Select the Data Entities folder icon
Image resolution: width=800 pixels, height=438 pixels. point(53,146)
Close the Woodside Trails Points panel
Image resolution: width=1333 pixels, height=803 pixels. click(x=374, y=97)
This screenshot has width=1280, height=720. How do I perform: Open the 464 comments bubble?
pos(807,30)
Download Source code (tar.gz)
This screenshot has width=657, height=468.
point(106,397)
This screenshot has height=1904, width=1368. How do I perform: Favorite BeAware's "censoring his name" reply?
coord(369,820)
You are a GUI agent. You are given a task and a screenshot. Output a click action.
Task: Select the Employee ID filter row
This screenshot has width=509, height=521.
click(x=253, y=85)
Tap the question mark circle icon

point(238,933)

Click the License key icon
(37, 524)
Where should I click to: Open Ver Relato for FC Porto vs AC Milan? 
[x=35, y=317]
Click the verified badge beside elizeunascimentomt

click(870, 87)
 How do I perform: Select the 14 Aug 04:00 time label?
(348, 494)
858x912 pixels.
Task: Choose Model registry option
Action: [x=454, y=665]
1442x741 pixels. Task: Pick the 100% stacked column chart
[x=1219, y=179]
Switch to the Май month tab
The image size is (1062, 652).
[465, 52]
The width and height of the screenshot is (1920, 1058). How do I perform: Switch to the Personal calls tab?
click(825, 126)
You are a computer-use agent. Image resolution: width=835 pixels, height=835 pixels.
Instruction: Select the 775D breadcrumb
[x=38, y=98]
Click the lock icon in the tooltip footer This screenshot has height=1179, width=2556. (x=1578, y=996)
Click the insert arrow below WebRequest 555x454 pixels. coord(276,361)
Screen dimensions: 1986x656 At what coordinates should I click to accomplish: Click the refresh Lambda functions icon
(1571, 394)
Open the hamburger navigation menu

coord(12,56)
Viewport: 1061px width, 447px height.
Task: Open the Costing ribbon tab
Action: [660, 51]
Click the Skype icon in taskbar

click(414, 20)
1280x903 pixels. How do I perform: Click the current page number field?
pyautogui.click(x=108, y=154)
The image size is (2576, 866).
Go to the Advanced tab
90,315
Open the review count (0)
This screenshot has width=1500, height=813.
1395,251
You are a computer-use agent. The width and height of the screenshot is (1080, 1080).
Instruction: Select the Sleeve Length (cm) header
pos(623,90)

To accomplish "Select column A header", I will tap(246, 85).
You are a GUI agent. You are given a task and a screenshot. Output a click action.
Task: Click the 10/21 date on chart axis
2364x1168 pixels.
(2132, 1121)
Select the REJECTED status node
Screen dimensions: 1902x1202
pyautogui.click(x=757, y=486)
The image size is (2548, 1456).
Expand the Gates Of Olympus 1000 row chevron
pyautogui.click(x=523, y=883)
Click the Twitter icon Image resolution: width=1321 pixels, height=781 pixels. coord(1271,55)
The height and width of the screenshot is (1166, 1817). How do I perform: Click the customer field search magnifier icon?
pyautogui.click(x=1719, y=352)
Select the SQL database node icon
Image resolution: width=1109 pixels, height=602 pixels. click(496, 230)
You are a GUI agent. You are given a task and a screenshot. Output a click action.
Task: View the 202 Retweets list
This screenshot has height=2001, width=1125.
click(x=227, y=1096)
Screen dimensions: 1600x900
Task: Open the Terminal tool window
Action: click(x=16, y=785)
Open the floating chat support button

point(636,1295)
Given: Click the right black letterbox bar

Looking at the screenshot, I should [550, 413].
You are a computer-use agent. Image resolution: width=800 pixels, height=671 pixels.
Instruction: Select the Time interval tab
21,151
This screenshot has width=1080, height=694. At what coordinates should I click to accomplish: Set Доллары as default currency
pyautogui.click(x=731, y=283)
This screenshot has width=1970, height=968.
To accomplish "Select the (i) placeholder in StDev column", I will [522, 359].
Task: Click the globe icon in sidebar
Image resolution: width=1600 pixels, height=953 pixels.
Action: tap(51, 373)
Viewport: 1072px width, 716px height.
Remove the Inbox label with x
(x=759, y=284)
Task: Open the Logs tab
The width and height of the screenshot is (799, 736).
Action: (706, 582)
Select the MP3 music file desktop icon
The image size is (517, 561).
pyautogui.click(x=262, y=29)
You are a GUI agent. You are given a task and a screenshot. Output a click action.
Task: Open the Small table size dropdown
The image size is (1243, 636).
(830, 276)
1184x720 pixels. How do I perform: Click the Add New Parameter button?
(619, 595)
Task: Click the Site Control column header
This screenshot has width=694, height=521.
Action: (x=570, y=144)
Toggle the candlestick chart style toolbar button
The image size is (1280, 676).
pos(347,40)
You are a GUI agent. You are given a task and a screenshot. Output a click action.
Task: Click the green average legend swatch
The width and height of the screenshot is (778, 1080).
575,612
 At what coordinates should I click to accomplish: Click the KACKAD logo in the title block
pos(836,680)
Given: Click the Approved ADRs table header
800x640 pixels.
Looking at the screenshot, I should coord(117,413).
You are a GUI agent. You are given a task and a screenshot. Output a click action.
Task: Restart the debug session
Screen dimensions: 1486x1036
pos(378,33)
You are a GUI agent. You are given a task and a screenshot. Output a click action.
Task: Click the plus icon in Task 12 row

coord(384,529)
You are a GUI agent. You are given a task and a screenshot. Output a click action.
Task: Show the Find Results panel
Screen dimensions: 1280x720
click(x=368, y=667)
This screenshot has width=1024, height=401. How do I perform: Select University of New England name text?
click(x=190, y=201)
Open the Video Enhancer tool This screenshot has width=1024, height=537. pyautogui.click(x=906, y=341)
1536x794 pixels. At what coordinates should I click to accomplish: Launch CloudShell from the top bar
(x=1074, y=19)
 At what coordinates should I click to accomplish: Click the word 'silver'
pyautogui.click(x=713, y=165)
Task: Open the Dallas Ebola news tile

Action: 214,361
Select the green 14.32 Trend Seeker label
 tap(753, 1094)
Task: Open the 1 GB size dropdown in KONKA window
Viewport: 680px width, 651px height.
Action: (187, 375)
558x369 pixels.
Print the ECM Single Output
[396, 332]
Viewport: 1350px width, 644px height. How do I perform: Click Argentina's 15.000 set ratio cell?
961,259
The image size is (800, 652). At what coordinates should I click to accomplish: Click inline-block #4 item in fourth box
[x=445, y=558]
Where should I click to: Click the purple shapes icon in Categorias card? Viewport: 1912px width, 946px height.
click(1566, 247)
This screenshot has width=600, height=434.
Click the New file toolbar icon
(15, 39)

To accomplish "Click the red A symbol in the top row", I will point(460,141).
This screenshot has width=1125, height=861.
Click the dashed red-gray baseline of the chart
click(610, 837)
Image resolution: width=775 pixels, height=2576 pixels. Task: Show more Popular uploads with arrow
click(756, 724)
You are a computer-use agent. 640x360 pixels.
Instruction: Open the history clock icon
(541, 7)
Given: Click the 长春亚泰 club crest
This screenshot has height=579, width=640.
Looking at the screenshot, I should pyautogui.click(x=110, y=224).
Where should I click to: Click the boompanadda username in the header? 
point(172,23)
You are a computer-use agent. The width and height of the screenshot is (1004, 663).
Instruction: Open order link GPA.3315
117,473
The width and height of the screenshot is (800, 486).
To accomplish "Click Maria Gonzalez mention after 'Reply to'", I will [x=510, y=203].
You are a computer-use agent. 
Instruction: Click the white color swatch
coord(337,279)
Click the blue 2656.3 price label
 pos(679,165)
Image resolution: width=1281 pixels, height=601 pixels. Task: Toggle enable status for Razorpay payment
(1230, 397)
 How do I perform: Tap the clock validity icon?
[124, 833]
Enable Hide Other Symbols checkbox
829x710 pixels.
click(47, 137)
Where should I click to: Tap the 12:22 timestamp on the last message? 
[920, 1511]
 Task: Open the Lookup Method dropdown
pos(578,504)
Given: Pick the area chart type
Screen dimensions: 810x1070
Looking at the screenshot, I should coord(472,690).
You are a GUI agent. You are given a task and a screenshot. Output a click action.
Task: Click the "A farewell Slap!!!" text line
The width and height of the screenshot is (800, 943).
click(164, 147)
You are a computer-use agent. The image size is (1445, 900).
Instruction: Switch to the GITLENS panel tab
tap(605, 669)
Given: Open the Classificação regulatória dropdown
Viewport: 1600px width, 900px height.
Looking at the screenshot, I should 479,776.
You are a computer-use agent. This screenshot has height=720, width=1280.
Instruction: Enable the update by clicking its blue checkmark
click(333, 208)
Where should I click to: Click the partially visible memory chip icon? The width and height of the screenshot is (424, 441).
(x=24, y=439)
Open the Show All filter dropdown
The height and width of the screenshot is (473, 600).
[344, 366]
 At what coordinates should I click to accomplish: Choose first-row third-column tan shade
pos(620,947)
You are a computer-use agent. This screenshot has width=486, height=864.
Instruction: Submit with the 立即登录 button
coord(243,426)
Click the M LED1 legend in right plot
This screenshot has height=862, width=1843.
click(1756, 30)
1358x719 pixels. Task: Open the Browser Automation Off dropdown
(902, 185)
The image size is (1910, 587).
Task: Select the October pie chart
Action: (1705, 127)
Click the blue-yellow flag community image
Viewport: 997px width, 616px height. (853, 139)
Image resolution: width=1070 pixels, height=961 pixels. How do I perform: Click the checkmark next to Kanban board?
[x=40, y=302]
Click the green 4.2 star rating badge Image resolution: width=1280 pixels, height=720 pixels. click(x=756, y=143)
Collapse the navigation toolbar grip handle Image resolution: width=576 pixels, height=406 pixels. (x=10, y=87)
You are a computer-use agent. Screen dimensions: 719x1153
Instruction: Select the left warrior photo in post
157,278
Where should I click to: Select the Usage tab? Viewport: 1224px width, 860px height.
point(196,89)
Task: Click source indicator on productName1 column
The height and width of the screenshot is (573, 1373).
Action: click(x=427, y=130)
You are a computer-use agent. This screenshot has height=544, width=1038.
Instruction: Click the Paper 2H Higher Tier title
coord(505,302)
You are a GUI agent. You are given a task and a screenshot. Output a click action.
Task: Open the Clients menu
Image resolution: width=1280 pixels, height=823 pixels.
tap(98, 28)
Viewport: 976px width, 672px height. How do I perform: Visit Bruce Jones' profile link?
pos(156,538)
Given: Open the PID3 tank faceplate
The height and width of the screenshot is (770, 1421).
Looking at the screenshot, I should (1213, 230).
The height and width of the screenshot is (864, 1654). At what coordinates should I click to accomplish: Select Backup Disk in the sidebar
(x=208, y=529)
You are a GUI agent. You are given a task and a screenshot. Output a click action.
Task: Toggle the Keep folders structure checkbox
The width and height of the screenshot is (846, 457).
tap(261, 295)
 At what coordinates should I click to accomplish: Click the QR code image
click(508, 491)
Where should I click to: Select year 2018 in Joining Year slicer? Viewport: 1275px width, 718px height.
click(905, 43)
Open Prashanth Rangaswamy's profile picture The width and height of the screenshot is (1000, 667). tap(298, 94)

Task instructions —
Where in the entries does the word "table" occur? Copy out each line that has it.

Solution to this task —
Task: Open the Small table size dropdown
Given: Click the Approved ADRs table header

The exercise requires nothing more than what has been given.